The late response was eventually received on August 19, 2020, informing KMA of termination of registration of MV Jinan from the Zanzibar registry. This meant the ship could not leave the port without a registration or flag state.
KMA reported the abandonment to the International Maritime Organisation and International Labour Organisation on November 17, 2020.
KMA, Njue added, convened an inter-agency meeting including social partners to seek ways of assisting the seafarers in terms of their welfare and payment of outstanding wages. The meeting was attended by the Apostolic of the Seas, Mission to Seafarers, ITF and the Port Welfare Committee.

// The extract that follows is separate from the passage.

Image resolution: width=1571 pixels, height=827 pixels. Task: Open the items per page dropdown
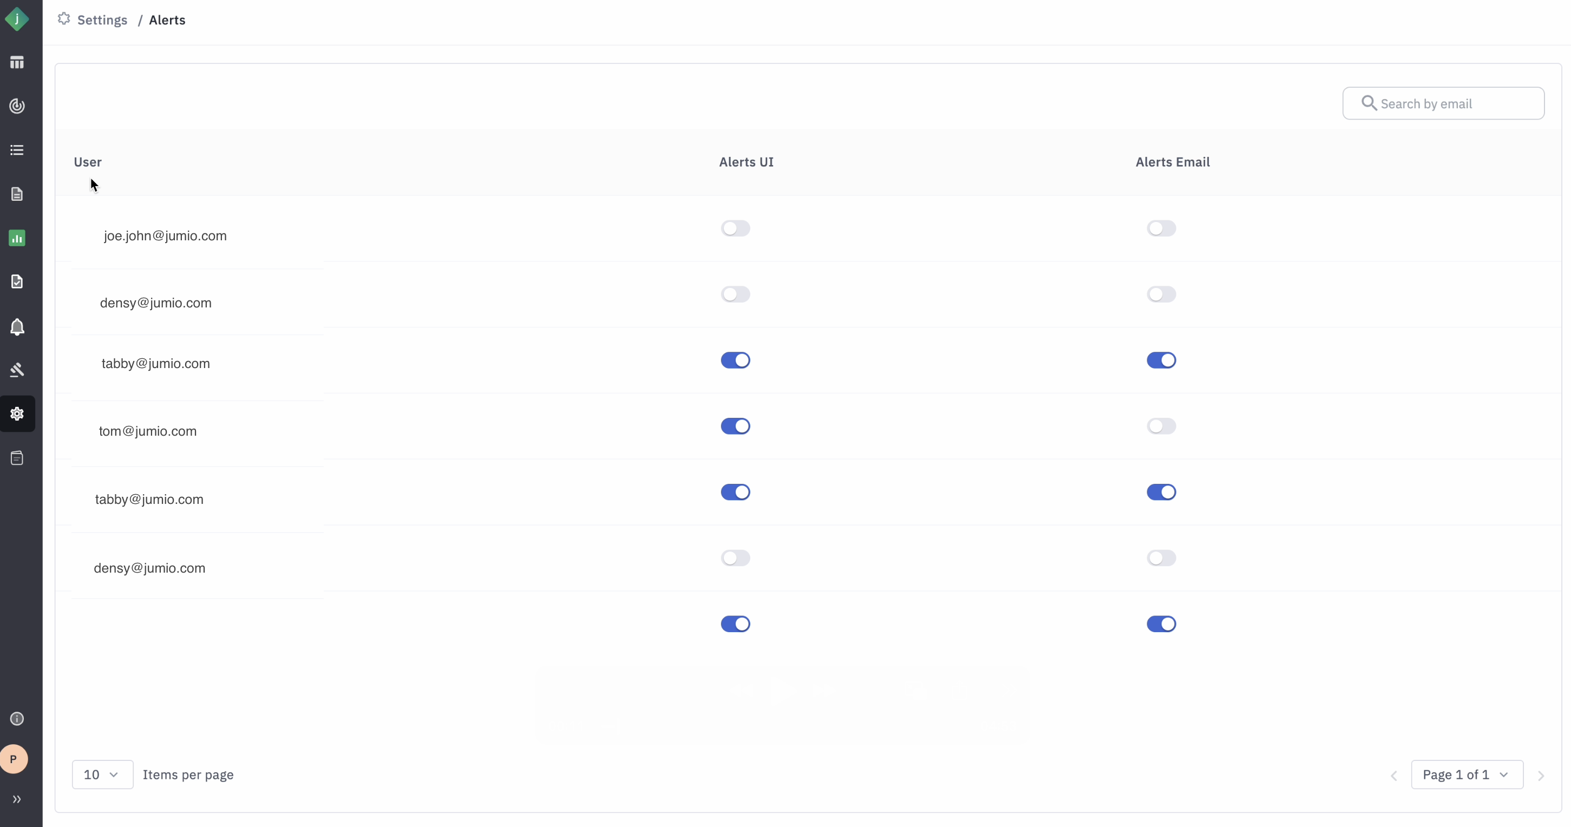102,775
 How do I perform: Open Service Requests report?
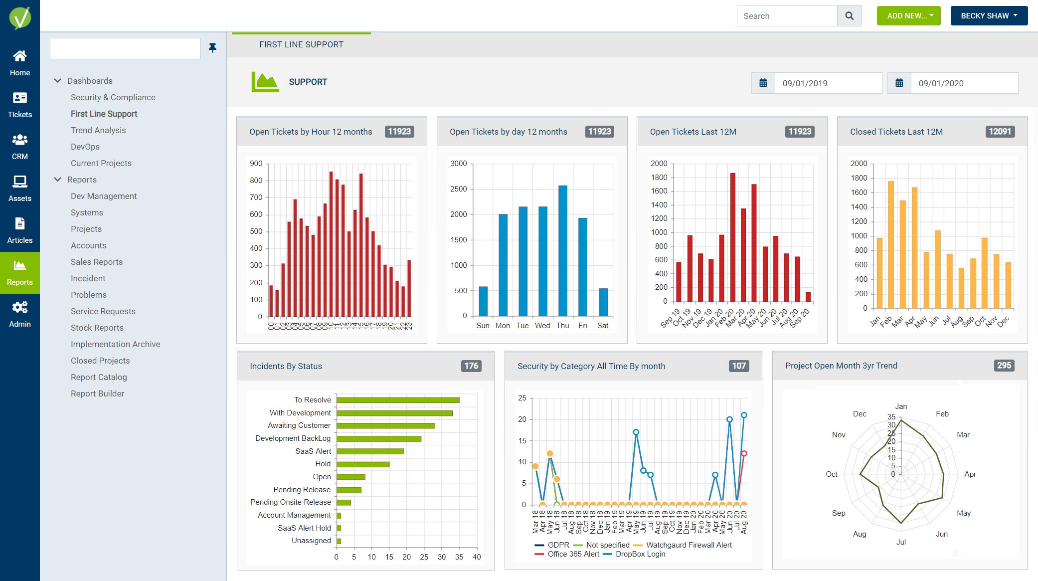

In pursuit of their outstanding wages of $303,590 (about Sh33 million), the seafarers represented by Okello Kinyanjui and Company Advocates filed a case at the Mombasa High Court, Admiralty Division on September 15, 2020.
On November 17, 2020, the court ordered the vessel appraised and sold by the Admiralty Marshal.
The director-general said KMA was following up with the Admiralty court proceedings and upraising the seafarers through the ship’s Captain Mohamad Abdeh on the progress.
Together with the social partners and other well-wishers, KMA continued to facilitate food supplies and other provisions including water and diesel to power the ship.
The seafarers advocates floated bids for sale of the ship following valuation and appraisal of the ship.
The court accepted the bid of Nourdin Mohammed, with a caveat that the $581,000 (Sh63 million) be deposited by April 23, 2021 with the Admiralty Marshal, who will then be distributed to the various claims.
The money was deposited with the advocates and the seafarers paid on May 21, 2021, before flying home.
Prior to disembarking from the vessel that lay in anchor along the Mwache Creek within the Kilindini harbour, the nine tested negative for Covid-19.